Klara Sjögren1, Jun‐Li Liu1, K. Blad1, Stanko Skrtic1, Olle Vidal1, Ville Wallenius1, Derek LeRoith1, Jan Törnell1, Olle Isaksson1, John‐Olov Jansson1, Claes Ohlsson1
1Department of Internal Medicine, Division of Endocrinology, Sahlgrenska University Hospital, S-413 45 Göteborg, Sweden; Diabetes Branch, National Institute of Diabetes and Digestive and Kidney Diseases, National Institutes of Health, Building 10 Room 8S235A, 10 Center Drive, MCS-1770, Bethesda, MD 20892-1770; and Department of Physiology, University of Göteborg, S-405 30 Göteborg, Sweden
Tóm tắt
The body growth of animals is regulated by growth hormone and IGF-I. The classical theory of this regulation is that most IGF-I in the blood originates in the liver and that body growth is controlled by the concentration of IGF-I in the blood. We have abolished IGF-I production in the livers of mice by using the Cre/loxP recombination system. These mice demonstrated complete inactivation of the IGF-I gene in the hepatocytes.

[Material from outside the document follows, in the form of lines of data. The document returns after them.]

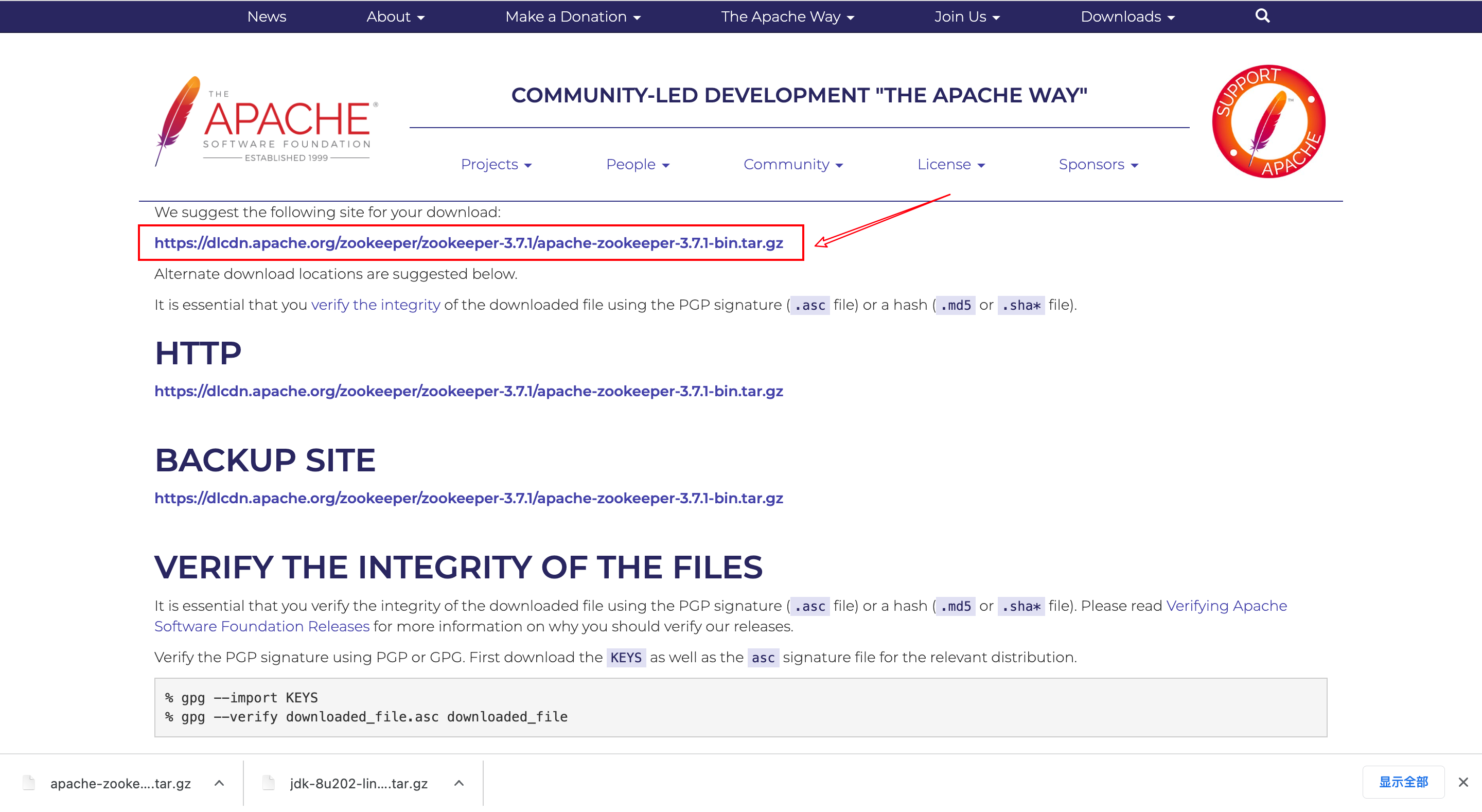1482x812 pixels.
Task: Expand the Projects dropdown menu
Action: click(x=496, y=165)
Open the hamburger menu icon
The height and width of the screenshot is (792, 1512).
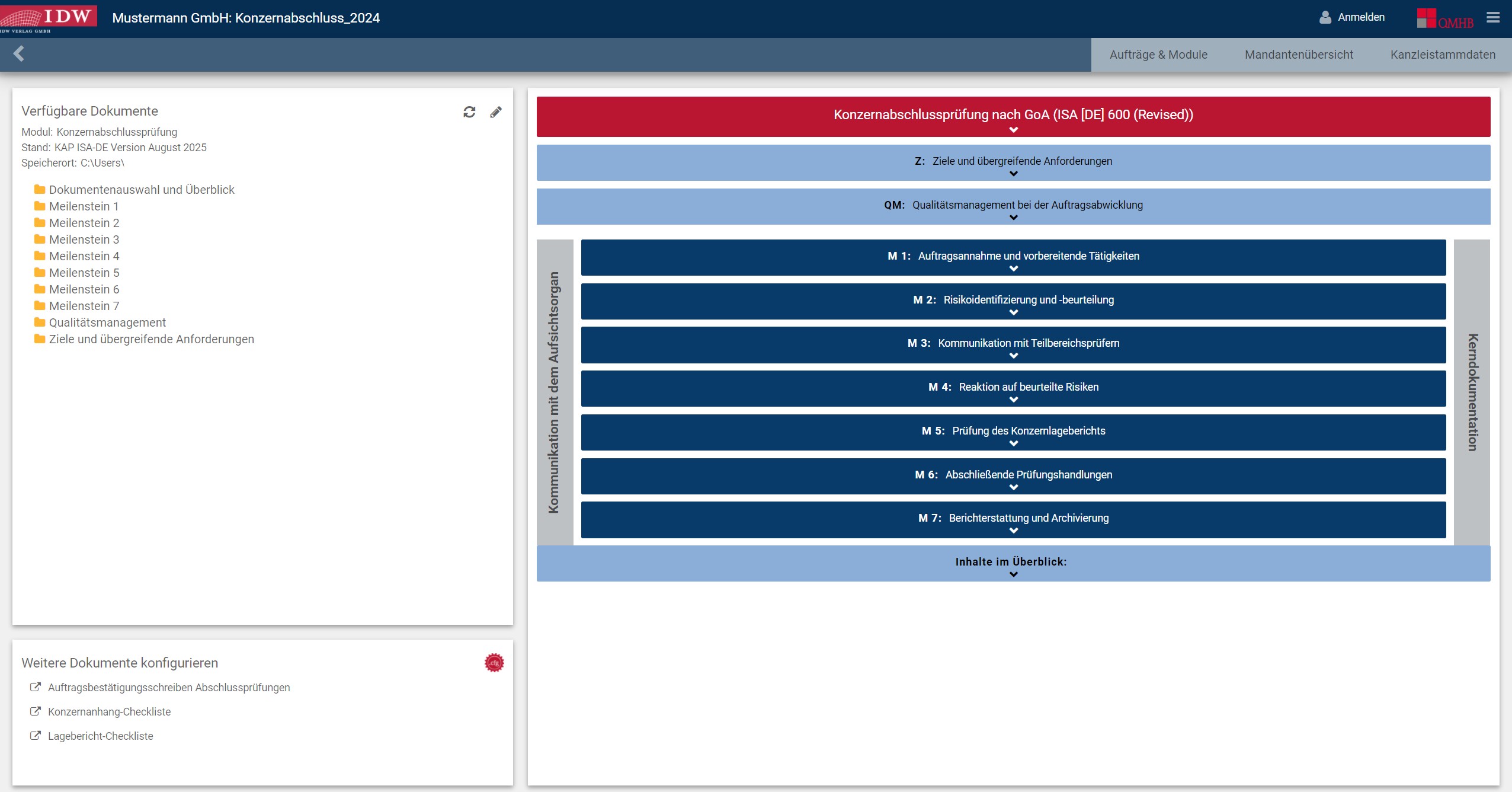click(1493, 18)
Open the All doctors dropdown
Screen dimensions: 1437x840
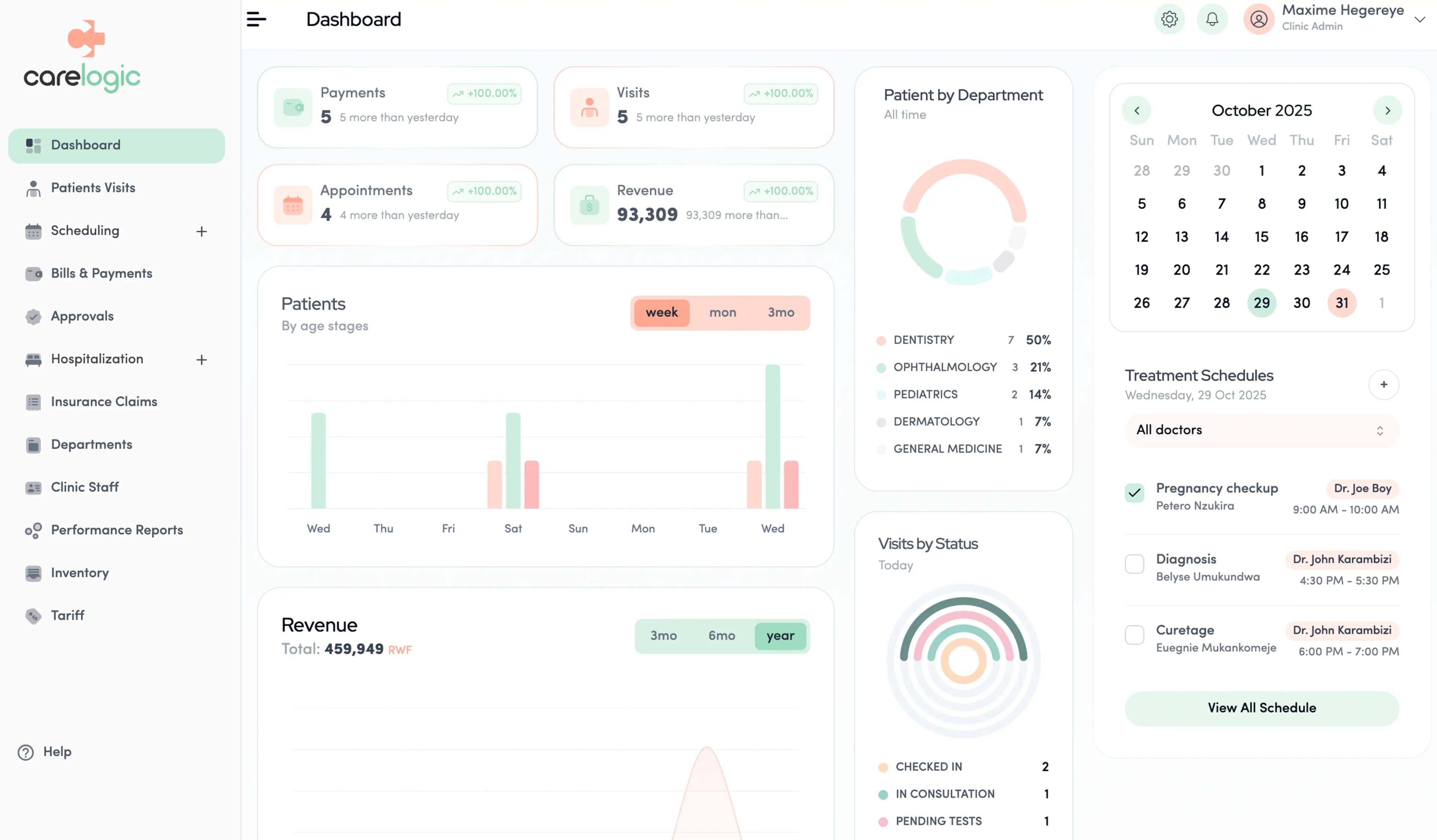coord(1261,430)
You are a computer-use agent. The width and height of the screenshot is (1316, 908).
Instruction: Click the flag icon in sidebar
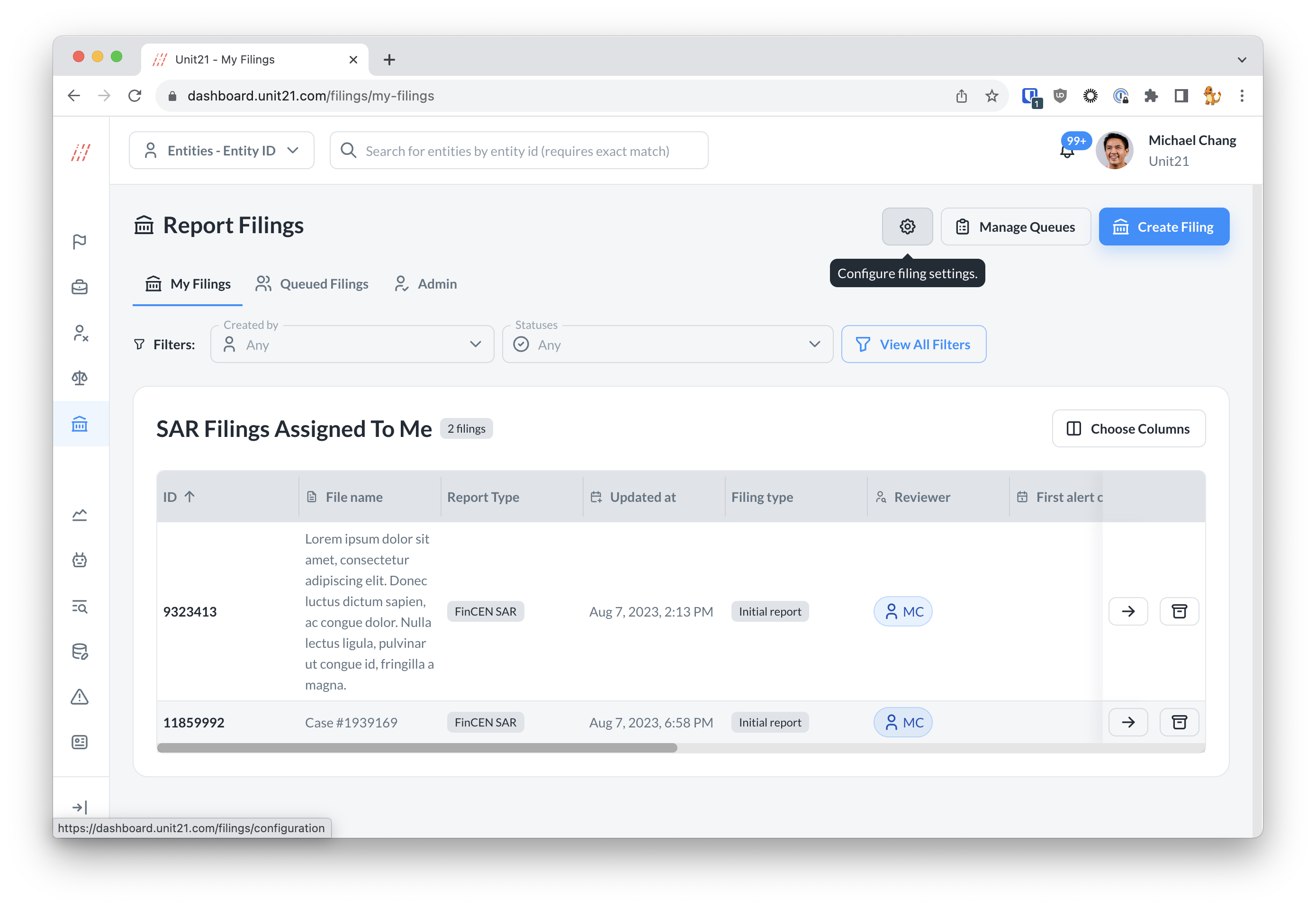(80, 242)
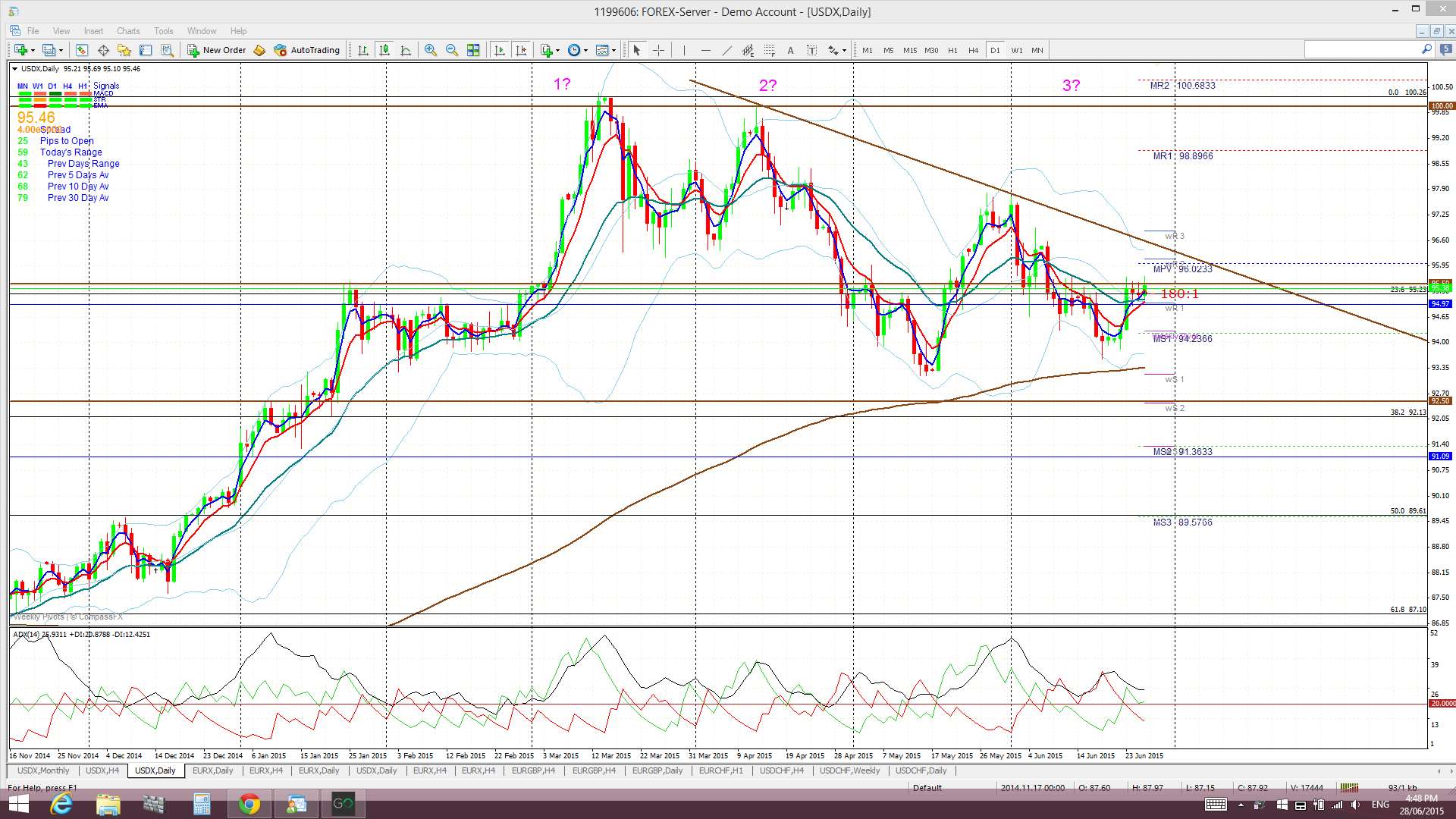This screenshot has width=1456, height=819.
Task: Click the red 20.0000 ADX level marker
Action: pos(1442,704)
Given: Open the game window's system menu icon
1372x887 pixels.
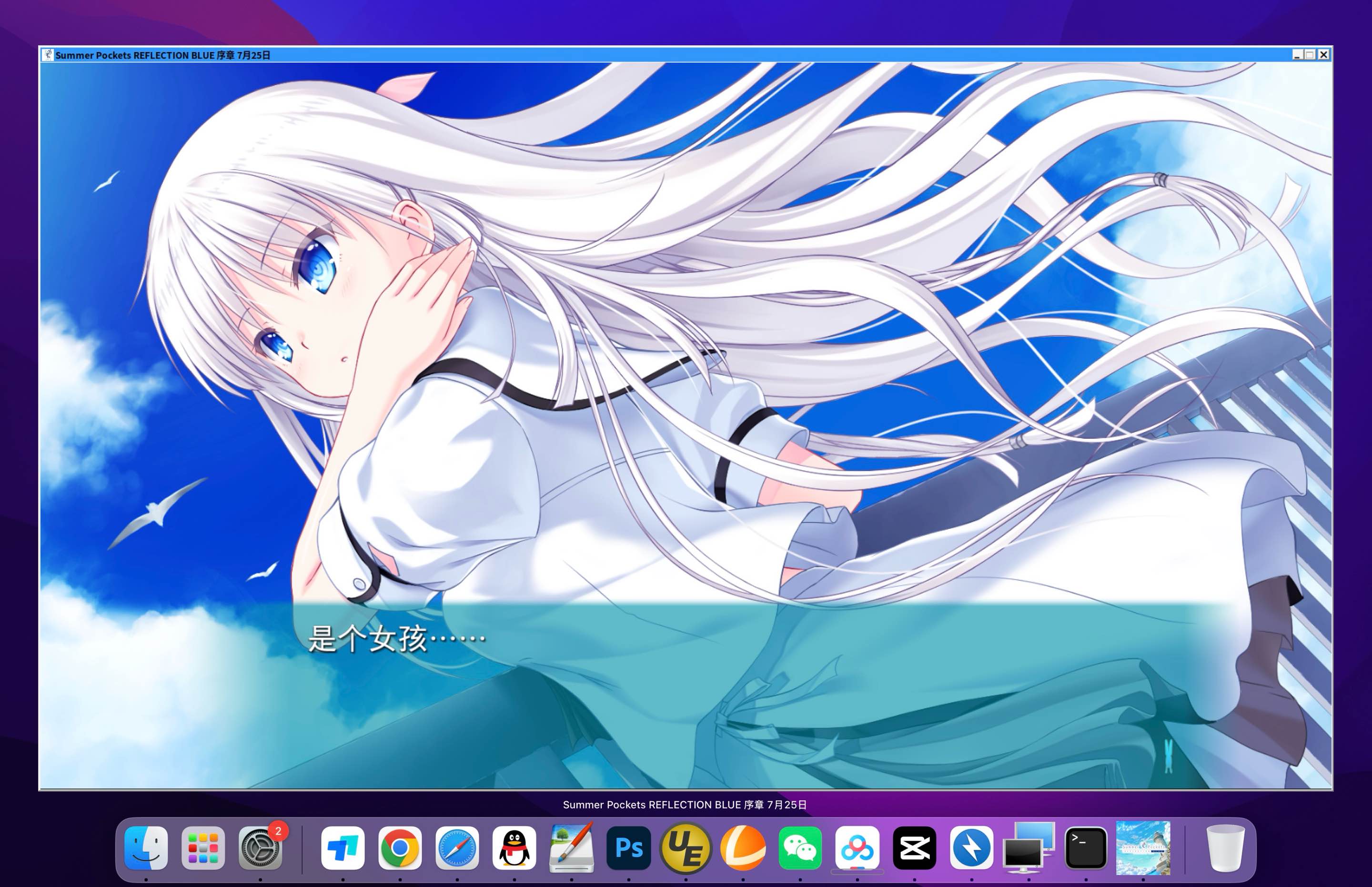Looking at the screenshot, I should [x=49, y=55].
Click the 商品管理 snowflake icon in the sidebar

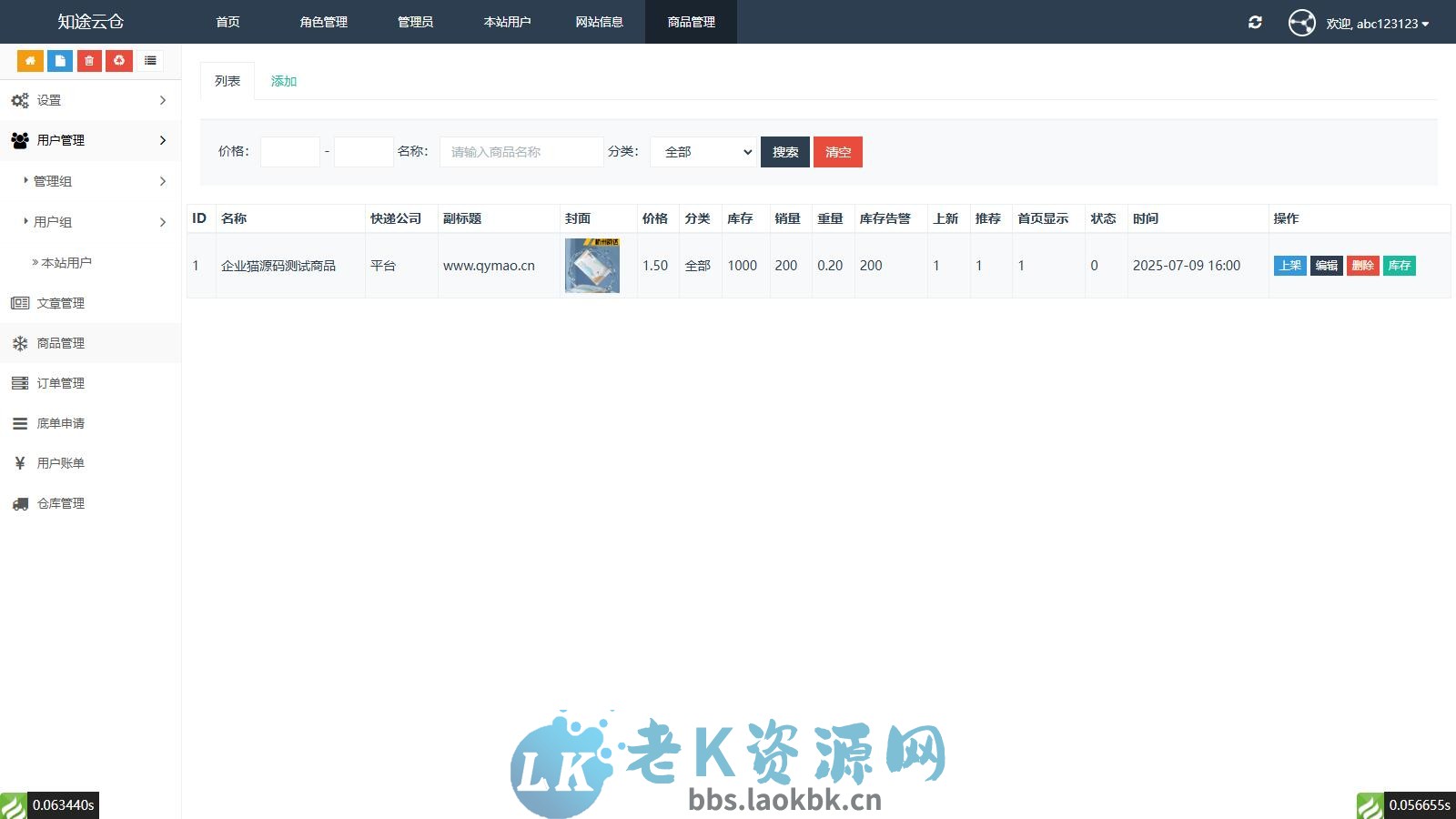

Although the liver accounts for less than 5% of body mass, the concentration of IGF-I in the serum was reduced by 75%. This finding confirms that the liver is the principal source of IGF-I in the blood. However, the reduction in serum IGF-I concentration had no discernible effect on postnatal body growth. We conclude that postnatal body growth is preserved despite complete absence of IGF-I production by the hepatocytes.